73. Val, a vendedora de bijus da noite de ventania


Depois de três dias de calor intenso, eu tinha certeza que o verão tinha vindo para ficar em São Paulo. Apaixonada pela estação, tirei uma das minhas saias do guarda-roupa, vesti uma regata e lá estava eu, pronta para não passar calor em mais um dia de trabalho. Apesar de me sentir mais animada em dias de altas temperaturas, há uma coisa, em especial, que me desagrada em ambientes corporativos durante essa época: os moços que eu chamo de “controladores de ar-condicionado”. Pode prestar atenção! Se do lado de fora está fazendo 20 graus, do lado de dentro está 12. Se está 30, dentro fica 15. Por esse motivo, nunca saio de casa sem uma blusa na bolsa. E, naquele dia, eu não poderia ter sido mais previnida.

A noite mal parecia continuação do dia maravilhoso que eu tinha acabado de viver. Chegamos no nosso bar favorito (caramba, esse bar já está virando tipo o bar dos funcionários de ‘Amor à Vida’) e a ventania começou. Guardanapos da mesa voando, cheiro de chuva subindo mas, ainda assim, a incrível sensação de uma “véspera da véspera de fim de semana” (amo quinta-feira!). Naquele dia, éramos 6 na mesa, o que garantiu que fechássemos o bar, que segue a linha “até o último cliente pero no mucho”, às 1h15 da manhã, mesmo sentindo bastante frio. Mas não fomos embora sem antes conhecer a Val.

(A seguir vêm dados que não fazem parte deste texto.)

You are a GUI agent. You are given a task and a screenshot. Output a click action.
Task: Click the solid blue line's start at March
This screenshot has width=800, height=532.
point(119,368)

A Val era uma vendedora de bijus e outras bugiganguinhas que andava toda a região de bares da Paulista para ganhar a vida. Naquela noite, usava um vestido étnico preto e branco comprido que evidenciava o seu barrigão de grávida. Deve ter pensado a mesma coisa que eu antes de sair de casa: que não, não faria frio. A Val já estava com 5 meses e, só na semana seguinte ao nosso encontro, é que faria o exame para saber o sexo do bebê. “Eu aposto que é um menininho, Val!”, eu disse. É uma coisa minha isso de apostar em menininhos. Eu prefiro meninos, sempre. Não tenho muita paciência para a cultura machista de roupas cor-de-rosa, fantasias de princesa, barbie patinadora e férias no castelo da Cinderela da Disney que ainda impera no mundo todo.

Natural de Jericoacoara, no Ceará, a Val “estava louca para voltar para casa”. Morava em uma pensão numa travessa da Avenida Brigadeiro Luís Antônio e pagava R$ 32 de diária para se manter em São Paulo. Naquela noite, ela tinha um problema e era dos graves.

– “Meninas, por favor levem uma correntinha. Olha essa que bonitinha”, ela quase implorou. “É que ainda faltam 16 reais para eu completar o aluguel do dia na pensão onde moro”, ela disse, humilde, simpática, delicada, mas obviamente desesperada com a falta de dinheiro e quase chorando.

Uma das minhas amigas comprou uma correntinha (coisa de 5 ou 6 reais) para ajudar e, mais tarde, ficou tão sensibilizada que também completou o dinheiro da pensão da Val. De presente, ela recebeu não só uma correntinha extra para “dar para uma amiga”, como disse a própria vendedora. A minha amiga também ganhou de presente a confiança da Val, que disse que ia ao banheiro e nos deixou “cuidando” de toda a sua mercadoria sem nem se preocupar. Ela tinha certeza que tudo estaria no mesmo lugar quando ela voltasse.

5 thoughts on “73. Val, a vendedora de bijus da noite de ventania

  1. Que amor sua amiga e a Val, tomara que ela tenha conseguido retornar ao Ceará, e que tenha sido um menininho euheuheuehuhe. Eu também acho muito chato essa coisa de menina-rosa-princesa-bonequinha e etc!

    <3

  2. Eu fico muito comovida com essas histórias de pessoas que saem do lugar onde nasceu, para tentar a vida em outro totalmente diferente e longe da família.